KIND Snacks has committed to source its almonds from bee-friendly farmlands across the globe by 2025 in a joint collaboration with farmers, suppliers, researchers, and retailers.

If you’ve ever enjoyed one of KIND's many delicious products, you already know that almonds are a key ingredient in many of the brand's products like bars, snacks, and frozen treats. Bees play an integral part in almond production, making KIND’s promise to “bee kind” to pollinators extra impactful. KIND has laid out concrete steps to address the two biggest causes of pollinator population decline:

  • Requiring suppliers to reserve 3-5% of their farmland for dedicated pollinator habitats.
  • Banning the current and future use of chemical treatments.
  • Investing $150,000 to the Willams Lab at UC Davis to help answer critical unknowns about bee health and to track how their farm-level improvements help the pollinator health.

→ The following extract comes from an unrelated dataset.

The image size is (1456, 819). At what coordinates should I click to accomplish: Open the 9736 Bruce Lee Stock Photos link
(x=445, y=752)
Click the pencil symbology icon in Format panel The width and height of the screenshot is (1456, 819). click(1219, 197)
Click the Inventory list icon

The environmental impacts of almond production have been previously examined, and although dairy milk is definitely worse for the planet, almonds do take a ton of water to produce. KIND sources 1-2% of the world’s almonds, which means that their pledge has a real possibility of helping the decline in pollinator health we’ve seen globally. Pollinator populations are necessary for a healthy environment and a healthy economy, and so hopefully KIND’s promise helps to inspire other almond producers to “bee kinder.”